**REQUIRED ACTIONS**
**1)** For the blog post below, say whether each statement agrees with it. Answer yes or no for each, and quote the exact words of the blog post that decide it.
(a) The writer's streak of Friday blogs goes back to self-isolation in February.
(b) The world's daily increase in cases is dropping.
(c) Rosewood Resthome makes up less than half of the fatalities the writer calls "our fatalities."
**2)** Reproduce word for word the part of the blog post below that opens with "Since I missed" and closes with "have broken it.".
**3)** Answer these questions from the blog post below.
(a) How many cases a day does the world keep going with, according to the blog post?
(b) Which three countries does the blog post name as pretty close to elimination?
(c) How does the blog post describe New Zealand's climate?

**PAGE TEXT**
Saturday, April 25, 2020

The day after Friday

Since I missed my usual Friday Covid-landmark blog, I thought I'd do a second blog. I think my streak of Friday blogs go all the way back to our self-isolation in February, so it is a shame to have broken it.

What has this seven day period brought? The world's daily increase in the numbers of cases and deaths seem to have stabilised, but it isn't dropping. It is rather incredible and it would be interesting to know how this is possible. The majority of the affected world being locked down shouldn't really allow it to keep going with 90,000 cases a day. With almost all social and commercial interactions suppressed, there shouldn't be a way for cases to sustain what is essentially the same rate as before the lock down, but yet there are very few countries on the path to elimination, and fortunately New Zealand, Australia and South Korea are all pretty close to it.

There are some articles recognising the patchwork inconsistent strategy of Australia, which looked messy at first, has reigned in the outbreak while preserving normality by a degree. Doing a "black and white" analysis, they might have stumbled on a better degree of social distancing than the strict lock-down in New Zealand. That is not to say the foolish pundits criticising the New Zealand approach have any merit to say that we have been too heavy-handed. When we went into lock-down, there were few successful suppressions of the outbreak to reference and it is a good thing that different countries try different things, even if there might be some failures. But there is room for individual characteristics in each experiment. Covid-19 might spread in any weather, but warmer, drier, more outdoors-inclined countries may have a greater advantage. There is every chance that the Australian strategy might have failed in New Zealand as the cooler, moister climate would keep people indoors earlier and windows shut. Australia might end with lower cases per capita and deaths per capita, but then our deaths are blighted by the failure in Rosewood Resthome, which makes up over half of our fatalities.

**INFORMATION SHOWN**
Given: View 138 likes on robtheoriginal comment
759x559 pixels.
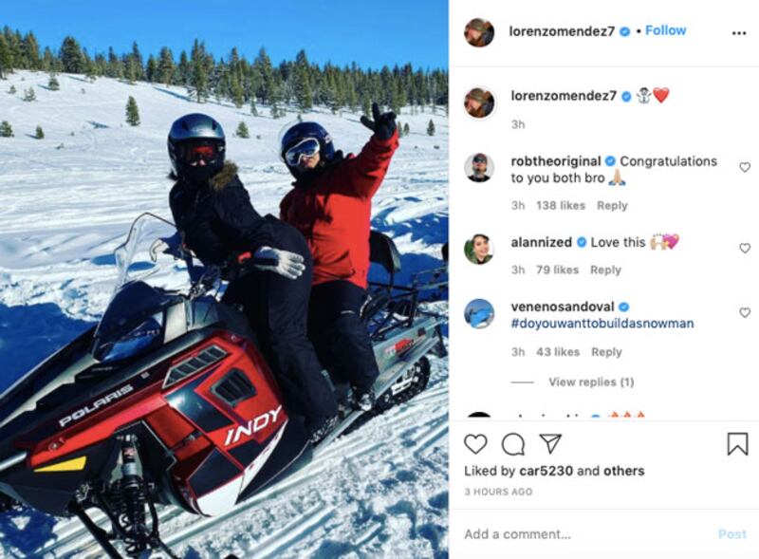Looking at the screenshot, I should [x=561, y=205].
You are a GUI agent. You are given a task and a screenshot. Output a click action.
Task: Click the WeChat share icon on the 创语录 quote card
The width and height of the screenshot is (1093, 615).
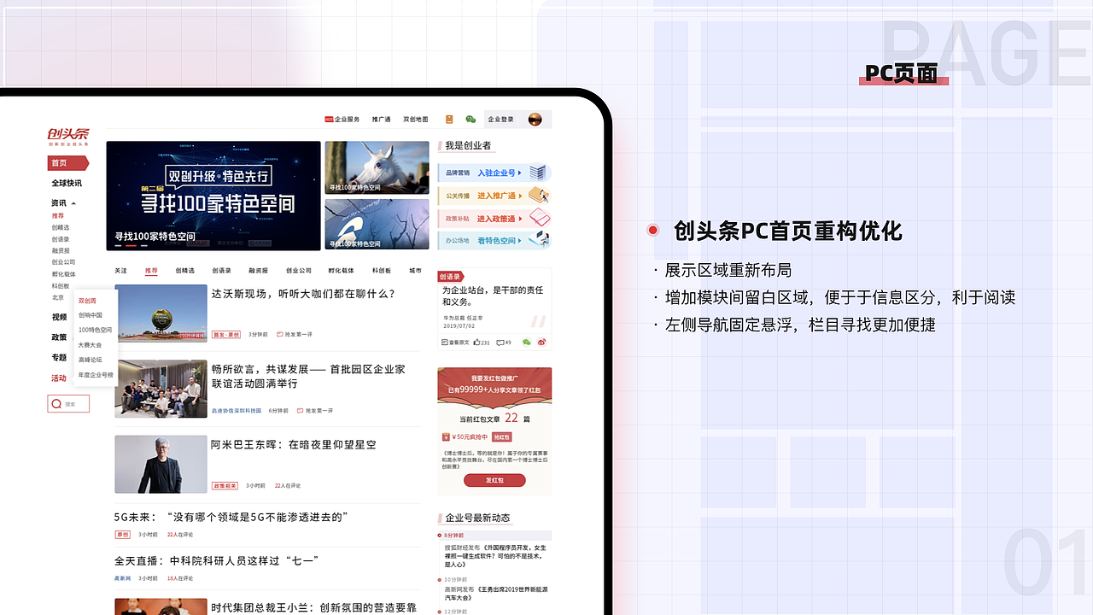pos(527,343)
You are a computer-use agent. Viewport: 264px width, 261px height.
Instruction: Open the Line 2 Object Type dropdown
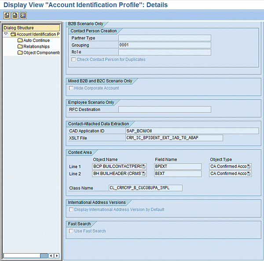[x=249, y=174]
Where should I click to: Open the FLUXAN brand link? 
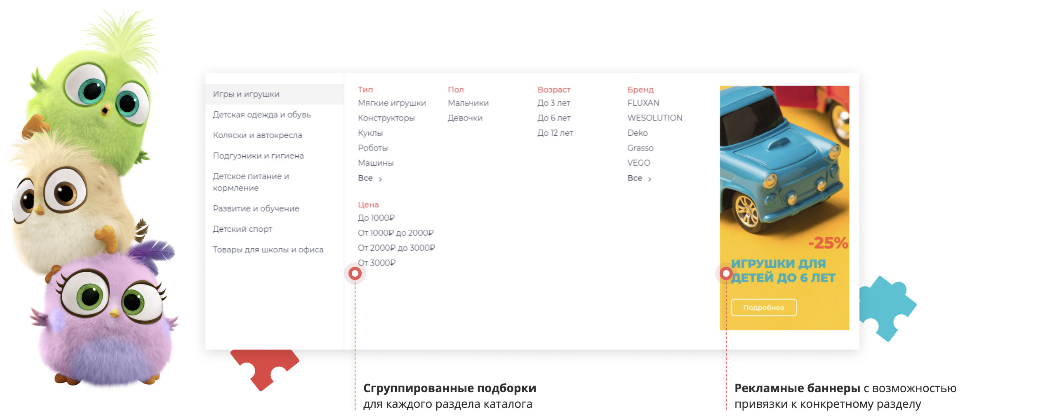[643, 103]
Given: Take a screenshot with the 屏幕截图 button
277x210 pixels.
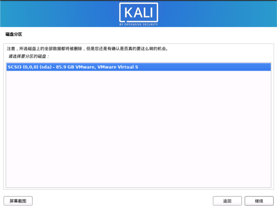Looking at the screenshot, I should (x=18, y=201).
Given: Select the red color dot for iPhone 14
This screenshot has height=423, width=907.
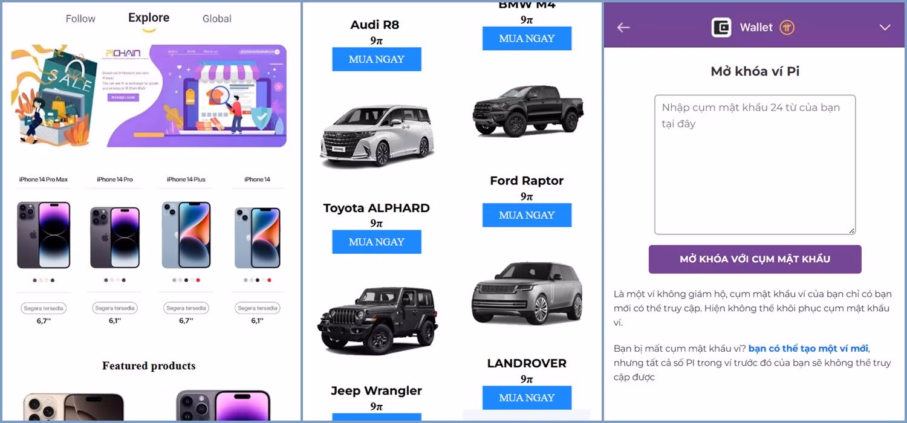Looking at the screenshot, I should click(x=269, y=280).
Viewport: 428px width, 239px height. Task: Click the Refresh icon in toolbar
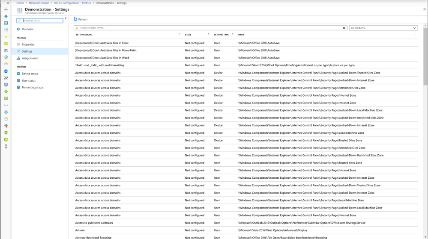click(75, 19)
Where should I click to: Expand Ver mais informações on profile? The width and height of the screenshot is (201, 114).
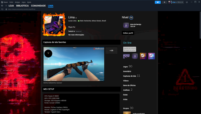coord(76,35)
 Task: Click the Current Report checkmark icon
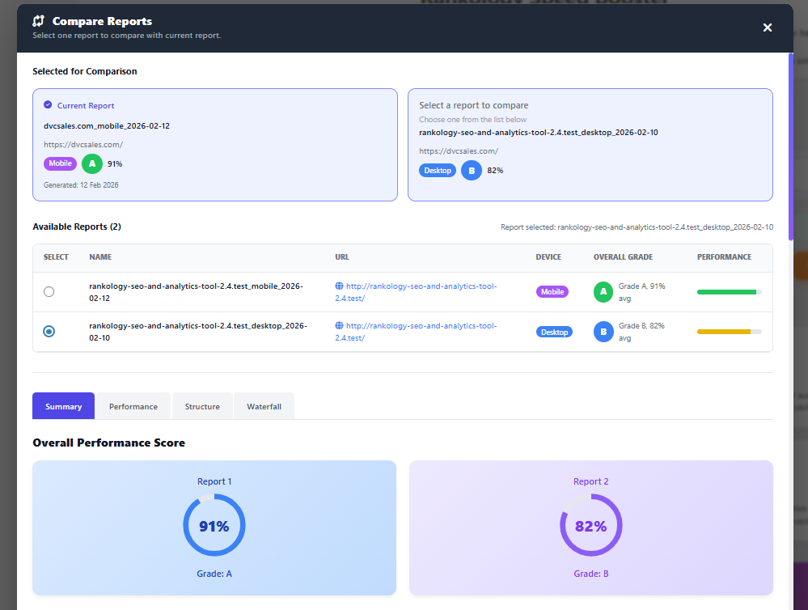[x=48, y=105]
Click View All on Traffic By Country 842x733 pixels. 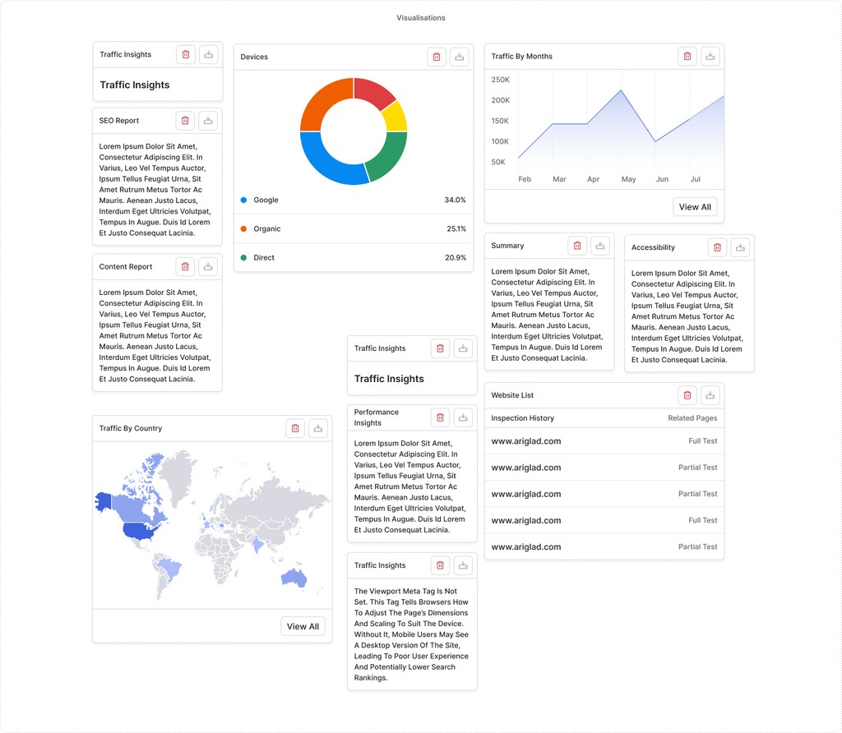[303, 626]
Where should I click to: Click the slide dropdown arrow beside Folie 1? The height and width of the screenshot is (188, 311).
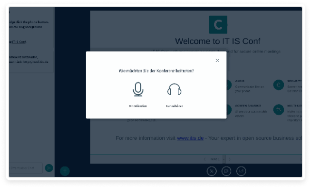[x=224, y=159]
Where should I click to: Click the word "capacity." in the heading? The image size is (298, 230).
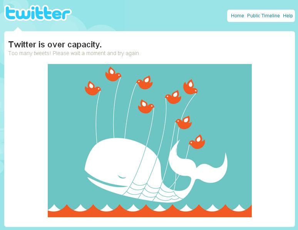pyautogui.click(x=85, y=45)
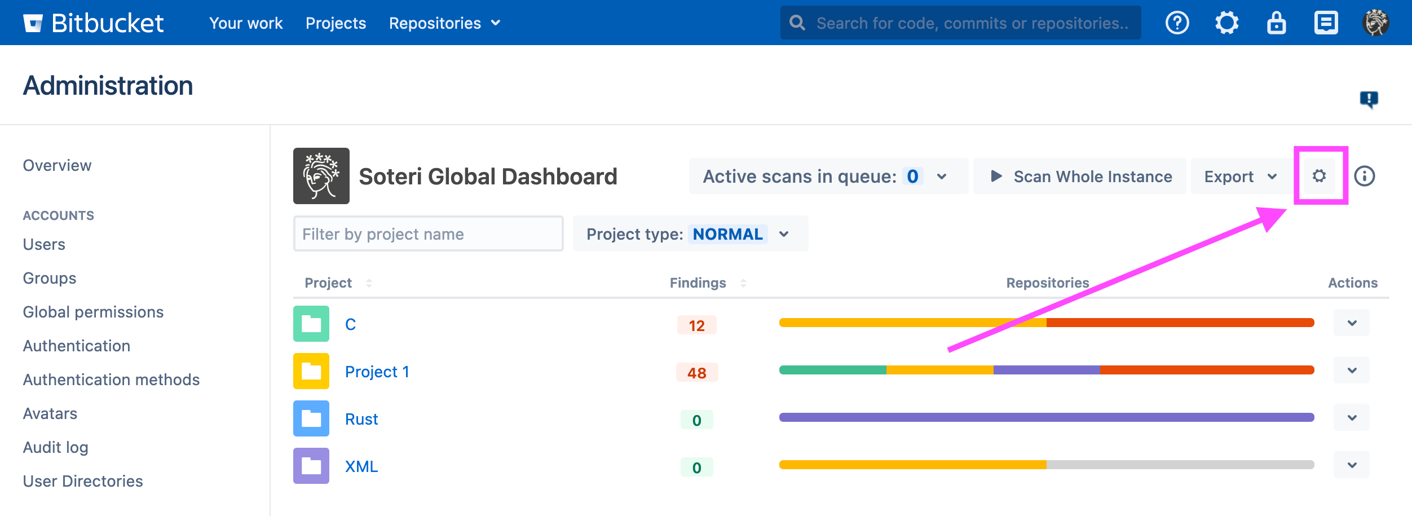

**RESPONSE LIST**
**1)**
(a) Yes: "I think my streak of Friday blogs go all the way back to our self-isolation in February"
(b) No: "but it isn't dropping"
(c) No: "which makes up over half of our fatalities"

**2)**
Since I missed my usual Friday Covid-landmark blog, I thought I'd do a second blog. I think my streak of Friday blogs go all the way back to our self-isolation in February, so it is a shame to have broken it.

**3)**
(a) 90,000
(b) New Zealand, Australia and South Korea
(c) Cooler and moister